Text under study>
^^^^

V-Day?

Today we have had our appointments for the first dose. But because the vaccine location is in a different county from where we live, that county decided to cancel us.

Actually, it sounds like we would have had a DMV-like experience. I’m not feeling sad.

Note that the average daily death rate in the U.S. is about 5 times it was this summer. If the vaccine is 90 percent effective, that means that my risk after vaccination is 1/10 of what it was without vaccination. Combining the two, that means that after the second dose and the vaccine has taken hold, I will have half the risk that I had this summer. That does not make me excited about getting out and circulating, even with the vaccine.

I will feel better if after a couple of months there are signs that the vaccine is reducing the incidence of the virus in the whole population. In a sense, getting the vaccine early is like getting onto a tour bus early. The bus isn’t going anywhere until more people are on board.

By the way, I think that Alex Tabarrok’s idea of giving first doses to more people and second doses to fewer people is unlikely to work in a free society. From society’s perspective, it may work more quickly to eradicate the virus. But from an individual perspective, I would rather wait to get two doses than get one dose and have to live with uncertainty about what happens next.

Speaking of the virus, the asymptomatic spreader fight never ends. Daniel P. Oran and Eric J. Topol write,

Today, the best evidence suggests that about half of Covid-19 cases are caused by infected people who do not have symptoms when they pass on the virus. These symptom-free spreaders are roughly divided between those who later develop symptoms, known as pre-symptomatic individuals, and those who never develop symptoms.

^^^^

Activity>
Set down word for word the part of the vaccine-appointment post starting at "Today we have" and ending at "with the vaccine.".

^^^^

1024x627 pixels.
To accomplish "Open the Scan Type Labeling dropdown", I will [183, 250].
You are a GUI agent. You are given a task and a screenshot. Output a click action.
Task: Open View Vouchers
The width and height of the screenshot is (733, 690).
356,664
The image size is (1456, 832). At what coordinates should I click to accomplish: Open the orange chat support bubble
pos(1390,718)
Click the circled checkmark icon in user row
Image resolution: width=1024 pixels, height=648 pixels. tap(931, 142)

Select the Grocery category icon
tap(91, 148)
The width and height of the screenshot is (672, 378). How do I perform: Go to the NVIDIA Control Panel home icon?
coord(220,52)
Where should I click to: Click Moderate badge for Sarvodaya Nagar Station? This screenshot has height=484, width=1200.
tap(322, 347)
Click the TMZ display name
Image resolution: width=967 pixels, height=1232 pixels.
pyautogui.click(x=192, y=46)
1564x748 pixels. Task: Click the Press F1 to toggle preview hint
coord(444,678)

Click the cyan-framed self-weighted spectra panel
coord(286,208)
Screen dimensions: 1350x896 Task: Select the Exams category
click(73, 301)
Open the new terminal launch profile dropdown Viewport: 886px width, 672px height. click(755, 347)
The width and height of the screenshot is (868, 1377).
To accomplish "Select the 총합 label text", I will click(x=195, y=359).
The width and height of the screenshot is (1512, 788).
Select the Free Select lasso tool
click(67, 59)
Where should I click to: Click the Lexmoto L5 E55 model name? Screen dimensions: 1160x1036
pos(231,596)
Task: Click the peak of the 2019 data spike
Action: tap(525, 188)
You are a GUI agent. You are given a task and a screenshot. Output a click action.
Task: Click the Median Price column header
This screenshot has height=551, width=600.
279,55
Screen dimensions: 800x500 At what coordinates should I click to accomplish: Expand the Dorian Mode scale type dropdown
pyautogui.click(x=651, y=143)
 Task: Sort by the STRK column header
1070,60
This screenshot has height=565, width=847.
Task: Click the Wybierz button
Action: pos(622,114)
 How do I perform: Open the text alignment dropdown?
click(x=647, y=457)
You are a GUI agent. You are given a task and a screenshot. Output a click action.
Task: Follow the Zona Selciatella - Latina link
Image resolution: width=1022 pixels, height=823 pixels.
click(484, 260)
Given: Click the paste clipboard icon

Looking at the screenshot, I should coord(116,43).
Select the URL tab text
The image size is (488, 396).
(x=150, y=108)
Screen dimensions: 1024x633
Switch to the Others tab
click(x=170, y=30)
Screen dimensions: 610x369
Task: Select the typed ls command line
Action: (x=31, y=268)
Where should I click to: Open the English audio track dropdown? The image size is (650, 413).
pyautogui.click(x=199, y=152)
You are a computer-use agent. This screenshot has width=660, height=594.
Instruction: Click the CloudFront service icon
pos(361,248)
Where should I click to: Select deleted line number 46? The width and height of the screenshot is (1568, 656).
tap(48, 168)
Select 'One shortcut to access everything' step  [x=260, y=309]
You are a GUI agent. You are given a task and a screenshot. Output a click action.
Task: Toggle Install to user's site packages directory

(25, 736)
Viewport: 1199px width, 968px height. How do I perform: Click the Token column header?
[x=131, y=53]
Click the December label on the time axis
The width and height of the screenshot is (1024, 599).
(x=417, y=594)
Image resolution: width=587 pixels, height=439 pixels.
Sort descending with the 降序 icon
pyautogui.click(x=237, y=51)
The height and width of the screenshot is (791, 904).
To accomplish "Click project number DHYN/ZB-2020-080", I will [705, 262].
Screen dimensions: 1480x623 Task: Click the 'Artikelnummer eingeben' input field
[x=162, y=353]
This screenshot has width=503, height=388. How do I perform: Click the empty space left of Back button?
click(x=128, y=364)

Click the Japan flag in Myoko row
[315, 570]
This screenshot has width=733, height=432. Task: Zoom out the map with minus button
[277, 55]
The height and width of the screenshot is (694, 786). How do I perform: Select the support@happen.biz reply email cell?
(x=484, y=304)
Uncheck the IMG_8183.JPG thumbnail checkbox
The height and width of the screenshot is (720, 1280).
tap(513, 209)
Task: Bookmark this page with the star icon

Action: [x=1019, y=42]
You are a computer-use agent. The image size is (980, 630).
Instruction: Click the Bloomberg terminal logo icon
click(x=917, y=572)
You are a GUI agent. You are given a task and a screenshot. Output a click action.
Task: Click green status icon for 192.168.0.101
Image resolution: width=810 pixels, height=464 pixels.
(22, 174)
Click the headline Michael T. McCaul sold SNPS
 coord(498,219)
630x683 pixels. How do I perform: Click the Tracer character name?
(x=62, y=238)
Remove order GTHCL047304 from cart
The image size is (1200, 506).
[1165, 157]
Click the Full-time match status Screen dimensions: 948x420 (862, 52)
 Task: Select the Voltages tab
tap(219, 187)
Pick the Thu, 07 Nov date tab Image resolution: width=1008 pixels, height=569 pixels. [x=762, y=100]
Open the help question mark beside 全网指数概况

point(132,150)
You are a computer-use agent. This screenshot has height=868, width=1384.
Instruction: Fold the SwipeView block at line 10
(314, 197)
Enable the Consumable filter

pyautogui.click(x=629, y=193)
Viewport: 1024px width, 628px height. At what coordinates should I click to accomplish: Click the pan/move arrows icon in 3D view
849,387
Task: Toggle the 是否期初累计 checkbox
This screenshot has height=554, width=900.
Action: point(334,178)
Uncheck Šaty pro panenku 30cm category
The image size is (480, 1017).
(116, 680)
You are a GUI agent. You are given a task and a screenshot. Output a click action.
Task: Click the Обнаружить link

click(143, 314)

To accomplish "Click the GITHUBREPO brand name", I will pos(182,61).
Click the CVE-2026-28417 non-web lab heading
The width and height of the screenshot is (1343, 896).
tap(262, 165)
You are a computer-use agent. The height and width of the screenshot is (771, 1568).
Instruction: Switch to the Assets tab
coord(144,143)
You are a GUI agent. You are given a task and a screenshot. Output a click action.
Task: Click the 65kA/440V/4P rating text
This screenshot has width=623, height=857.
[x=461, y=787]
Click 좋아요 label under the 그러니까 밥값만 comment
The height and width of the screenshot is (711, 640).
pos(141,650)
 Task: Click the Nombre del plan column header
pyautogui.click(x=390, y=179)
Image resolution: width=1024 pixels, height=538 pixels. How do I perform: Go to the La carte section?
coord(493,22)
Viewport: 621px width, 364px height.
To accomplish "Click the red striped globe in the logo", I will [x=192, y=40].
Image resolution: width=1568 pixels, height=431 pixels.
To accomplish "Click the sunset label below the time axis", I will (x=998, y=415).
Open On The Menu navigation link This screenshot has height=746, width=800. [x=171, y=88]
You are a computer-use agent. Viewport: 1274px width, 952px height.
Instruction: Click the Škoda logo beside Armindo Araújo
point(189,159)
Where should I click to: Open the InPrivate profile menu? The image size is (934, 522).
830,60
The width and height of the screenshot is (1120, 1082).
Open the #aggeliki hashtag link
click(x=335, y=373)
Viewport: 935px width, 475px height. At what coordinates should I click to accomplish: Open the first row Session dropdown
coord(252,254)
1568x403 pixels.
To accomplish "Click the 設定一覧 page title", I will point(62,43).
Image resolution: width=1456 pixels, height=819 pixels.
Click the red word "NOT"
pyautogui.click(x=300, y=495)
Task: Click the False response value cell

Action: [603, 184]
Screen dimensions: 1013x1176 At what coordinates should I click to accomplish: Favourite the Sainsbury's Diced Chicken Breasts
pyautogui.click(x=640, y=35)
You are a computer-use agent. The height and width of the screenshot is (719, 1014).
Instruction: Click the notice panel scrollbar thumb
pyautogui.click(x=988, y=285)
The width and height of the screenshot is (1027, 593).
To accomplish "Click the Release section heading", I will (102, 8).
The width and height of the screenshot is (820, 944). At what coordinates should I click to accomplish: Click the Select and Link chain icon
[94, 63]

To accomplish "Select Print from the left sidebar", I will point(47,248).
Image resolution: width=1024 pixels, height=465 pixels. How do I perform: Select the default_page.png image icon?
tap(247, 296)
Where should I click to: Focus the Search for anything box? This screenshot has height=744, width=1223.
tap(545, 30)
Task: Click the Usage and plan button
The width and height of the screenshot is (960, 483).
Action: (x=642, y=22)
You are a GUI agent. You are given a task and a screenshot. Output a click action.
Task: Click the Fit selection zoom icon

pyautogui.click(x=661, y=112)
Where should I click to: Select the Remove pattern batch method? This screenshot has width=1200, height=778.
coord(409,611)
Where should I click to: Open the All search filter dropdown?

^^^^

Answer box>
Today we have had our appointments for the first dose. But because the vaccine location is in a different county from where we live, that county decided to cancel us.

Actually, it sounds like we would have had a DMV-like experience. I’m not feeling sad.

Note that the average daily death rate in the U.S. is about 5 times it was this summer. If the vaccine is 90 percent effective, that means that my risk after vaccination is 1/10 of what it was without vaccination. Combining the two, that means that after the second dose and the vaccine has taken hold, I will have half the risk that I had this summer. That does not make me excited about getting out and circulating, even with the vaccine.